À noter : « compte tenu des effets excessifs » qu’aurait une annulation immédiate, le Conseil d’État donne un délai de quatre mois aux ministères de la Justice et de l’Économie (tous deux signataires des arrêtés) pour proposer des mesures rectificatives.
Manque d’attractivité, crise démographique
« Cette censure du Conseil d’État représente la suite logique face à l’iniquité et à l’entêtement du ministère de la Justice à vouloir introduire des mesures discriminatoires visant à favoriser l’exercice dans le cadre du statut libéral au détriment de celui de collaborateurs occasionnels du service public », a réagi le SPH dans un communiqué. Le syndicat demande un accès de l’ensemble des experts psychiatres à ce mode de tarification indépendamment de leur statut.

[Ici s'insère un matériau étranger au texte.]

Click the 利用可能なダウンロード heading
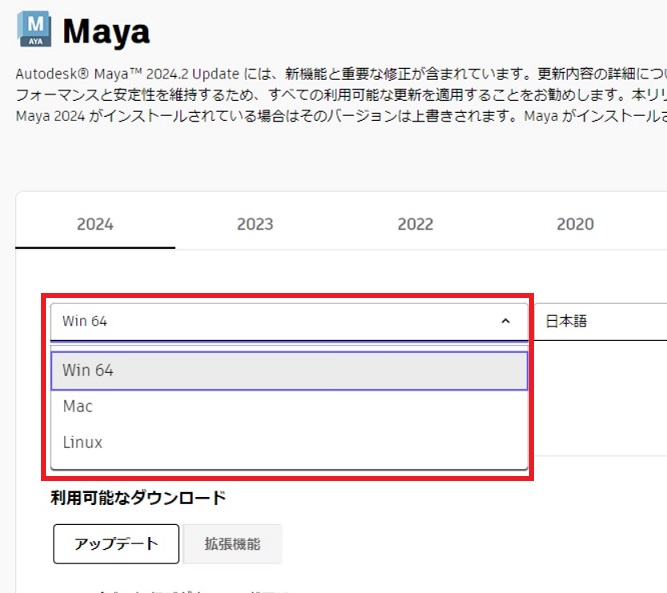 coord(138,497)
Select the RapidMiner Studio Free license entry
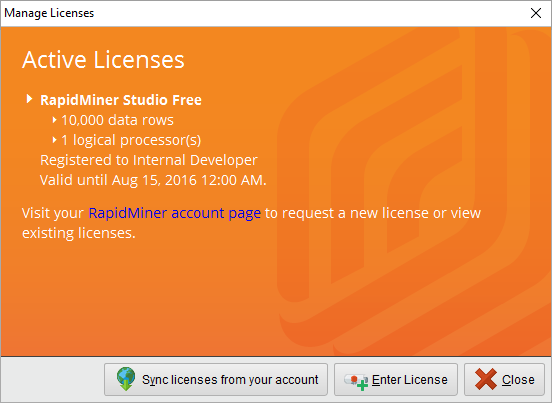This screenshot has width=552, height=403. pyautogui.click(x=121, y=100)

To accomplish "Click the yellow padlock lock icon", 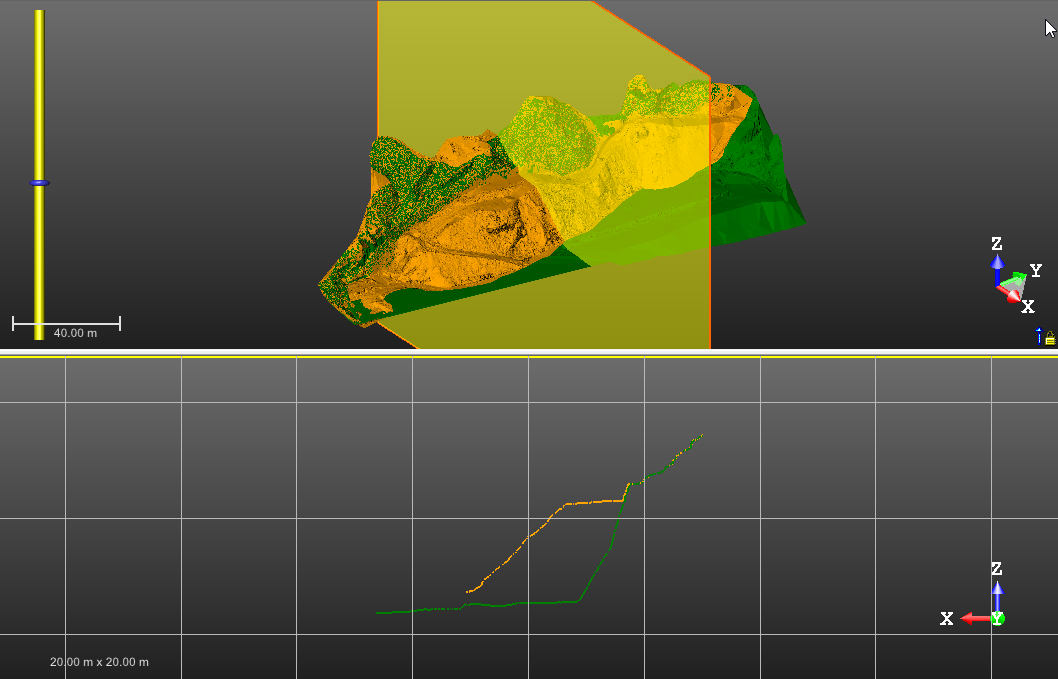I will [1050, 339].
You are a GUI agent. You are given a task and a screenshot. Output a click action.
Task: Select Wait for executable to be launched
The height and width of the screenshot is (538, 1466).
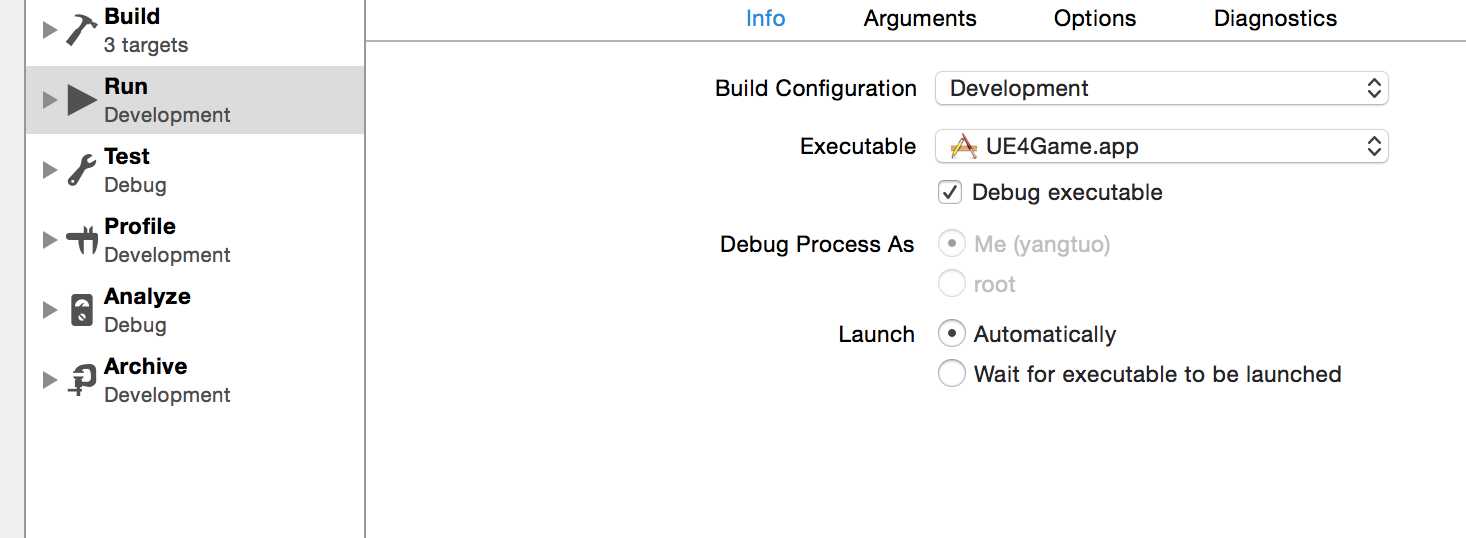951,374
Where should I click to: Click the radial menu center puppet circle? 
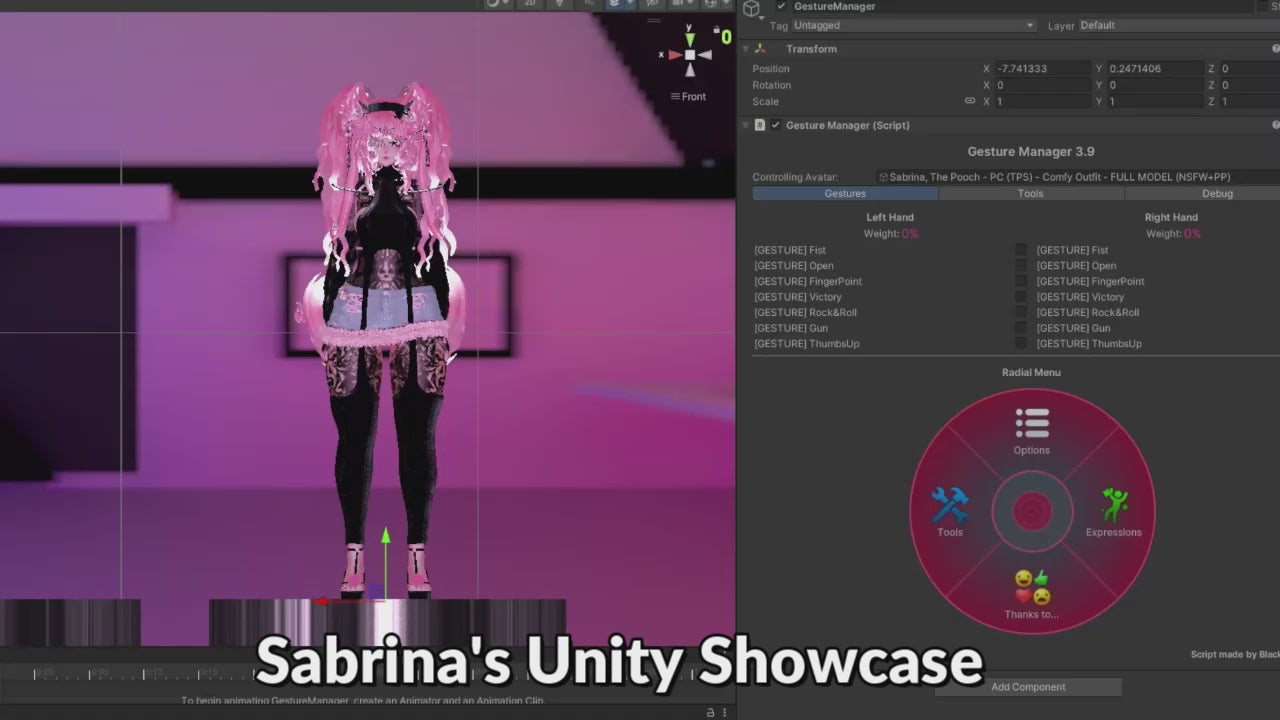1031,512
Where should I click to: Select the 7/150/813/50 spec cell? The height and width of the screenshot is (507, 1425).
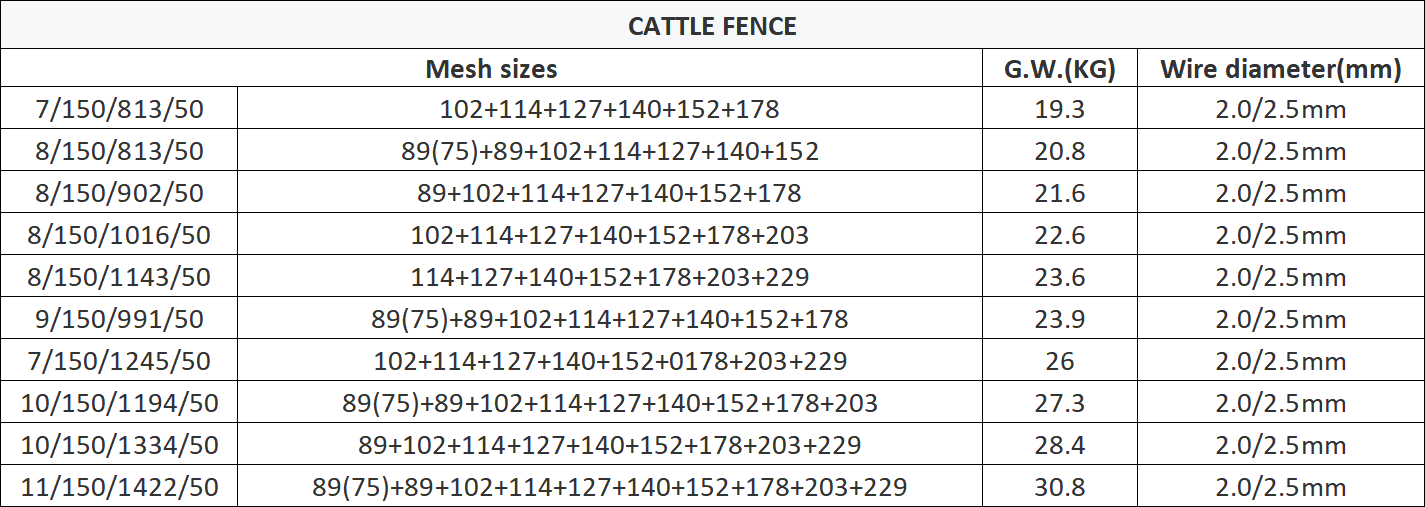(119, 108)
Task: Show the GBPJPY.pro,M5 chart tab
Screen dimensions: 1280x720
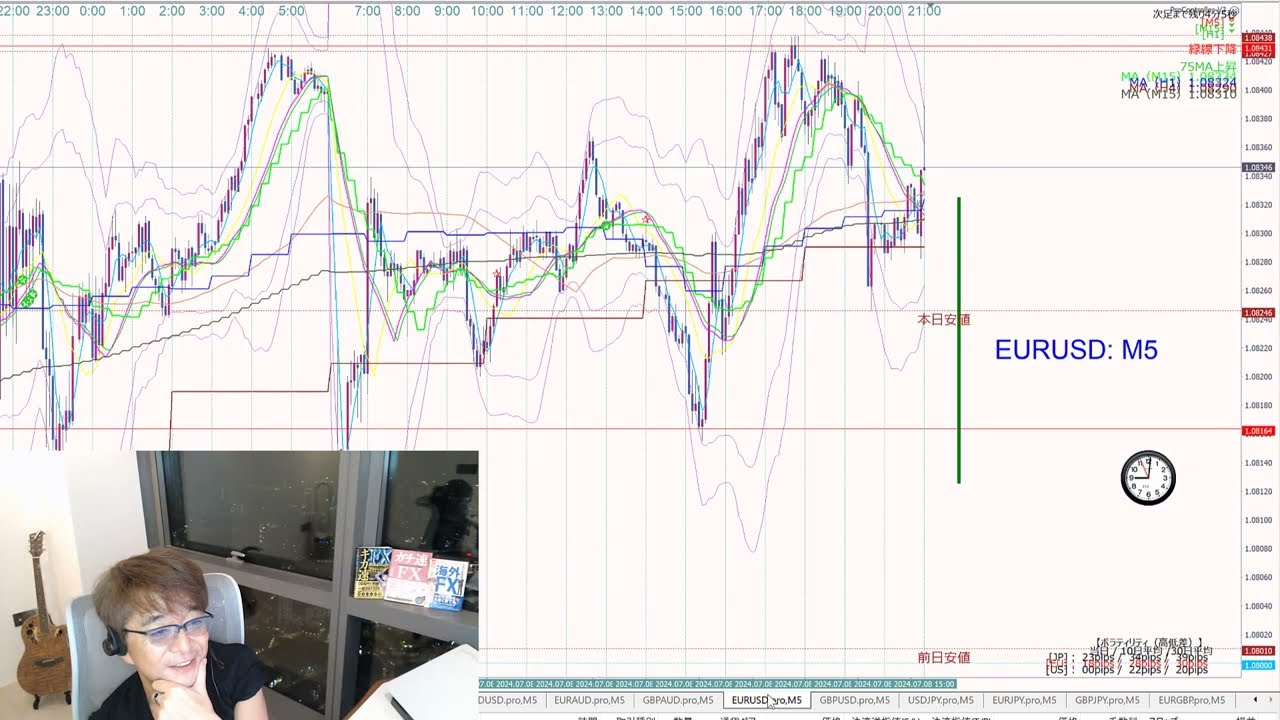Action: pos(1107,700)
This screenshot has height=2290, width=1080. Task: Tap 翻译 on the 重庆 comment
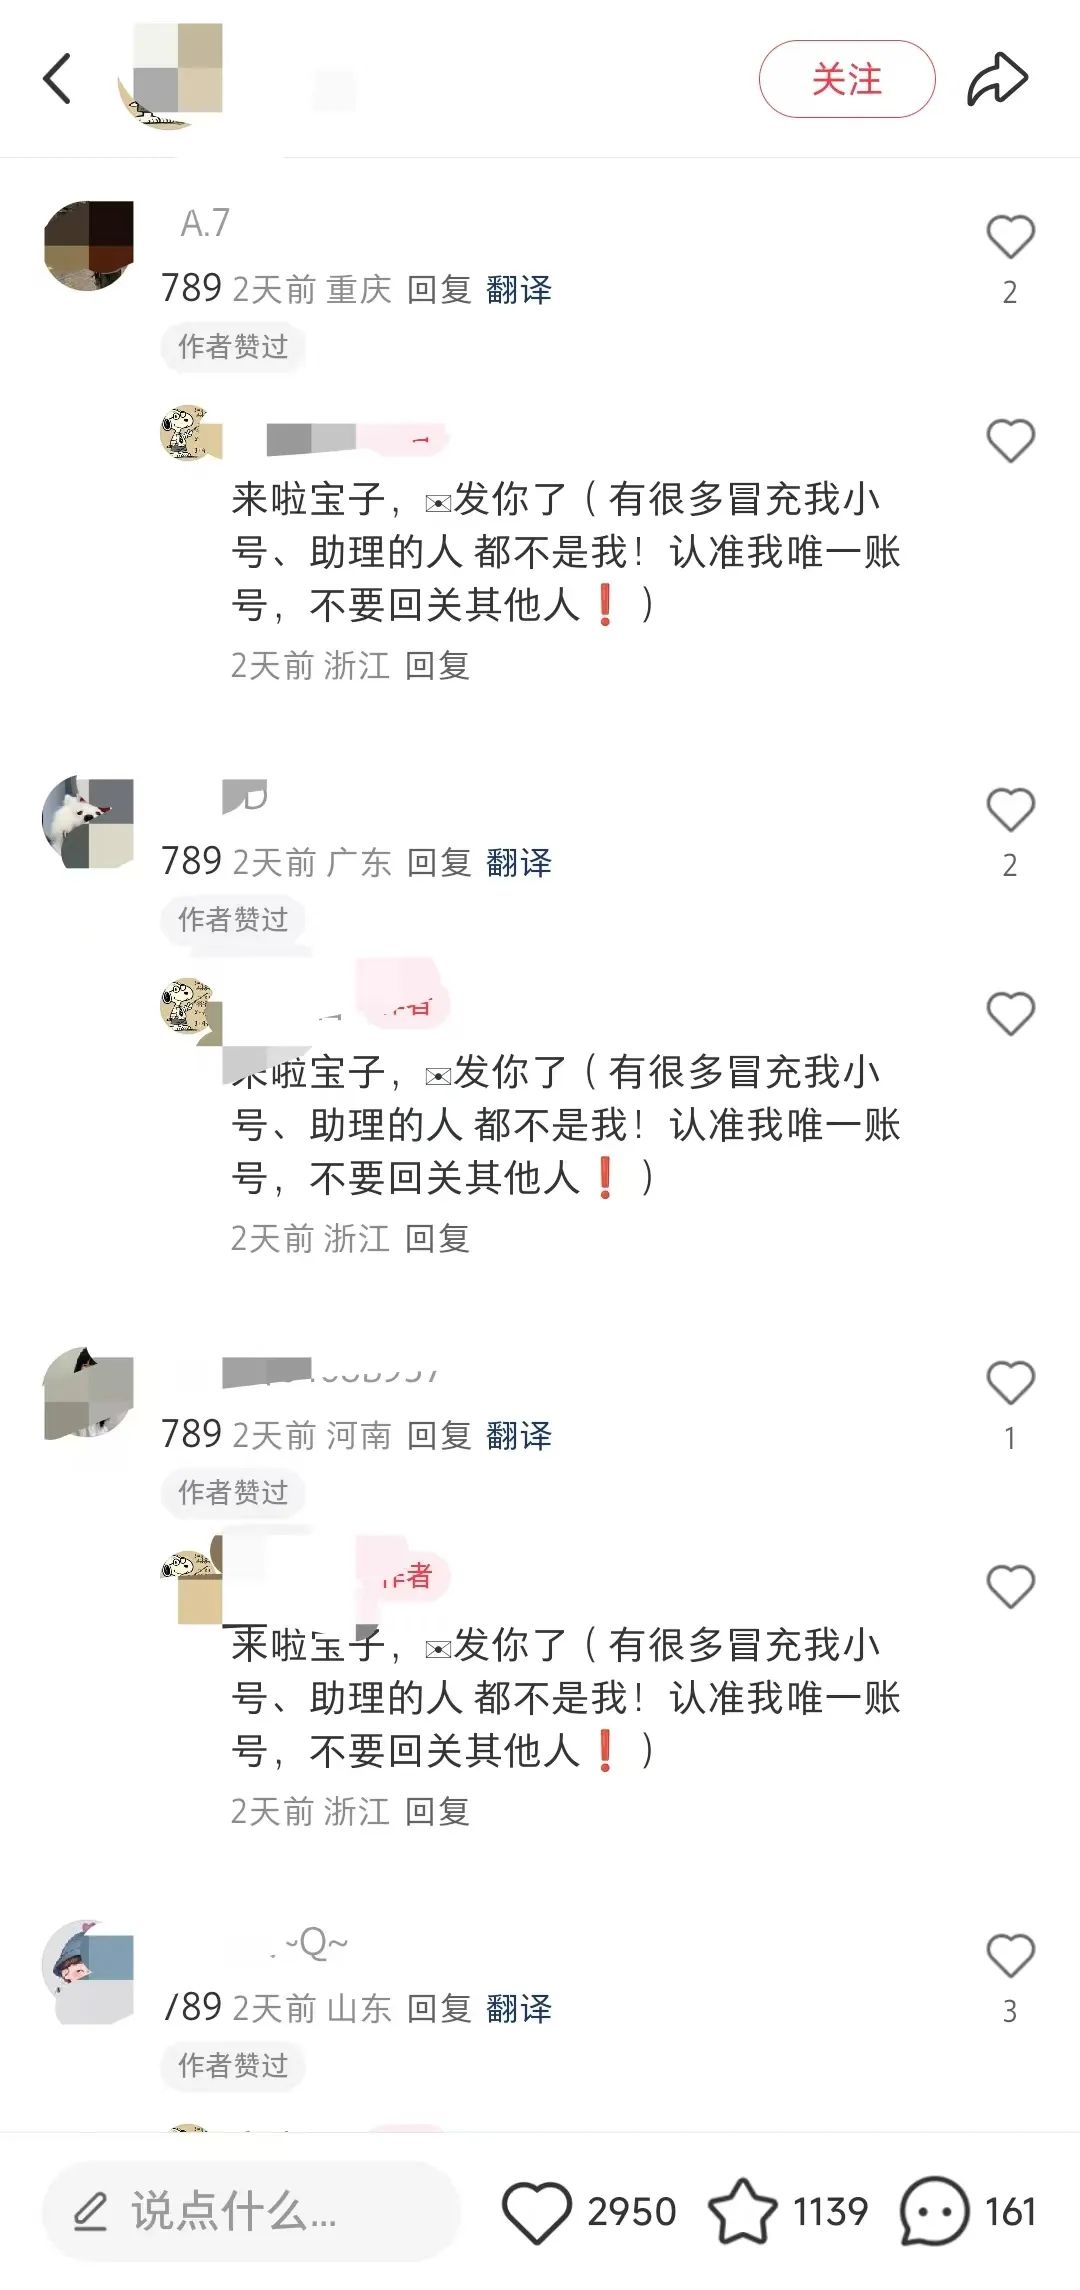pos(519,290)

« En tant que Compagnie nationale, nous avons demandé à la direction des services judiciaires comment elle comptait rétablir l’égalité : plus de devis pour aucun expert ? Ou la possibilité pour tous, libéraux et Cosp, d’en présenter ? Je n’ai pas de réponse. J’ose espérer qu’on ne peut enlever un droit qui a été accordé », explique le Dr Laurent Layet.
L’expert agréé près de la cour d’appel de Nîmes insiste sur l’importance de valoriser ces expertises hors normes. « Il n’y a aucune mesure en termes de charge de travail entre une expertise pour une garde à vue (où l’examen peut être sommaire, conclu en un rapport de deux feuillets écrits à la main), ou une autre diligentée par l’instruction avec un dossier de 3 000 pages où il faut revoir plusieurs fois la personne », explique-t-il. L’arrêté de 2021 a d’ailleurs simplifié les conditions de l’accès aux expertises hors norme. Cette dernière doit répondre au moins à un des deux critères suivants : la mission d’expertise doit comporter des questions inhabituelles nécessitant des recherches spécifiques ; et /ou être ordonnée dans une procédure complexe ou s’inscrivant dans un contexte particulier. Auparavant, trois conditions (dont un déplacement géographique de 200 km par rapport à la résidence de l’expert ) devaient être réunies de manière cumulative, au grand dam des experts.
Plus largement, l’ensemble des experts psychiatres, SPH comme Cnepca, plaide pour des mesures incitatives pour rendre la pratique plus attrayante, alors que la démographie de la profession décline. En 2021, 356 experts psychiatres étaient inscrits sur les listes des cours d’appel, selon le ministère de la Justice.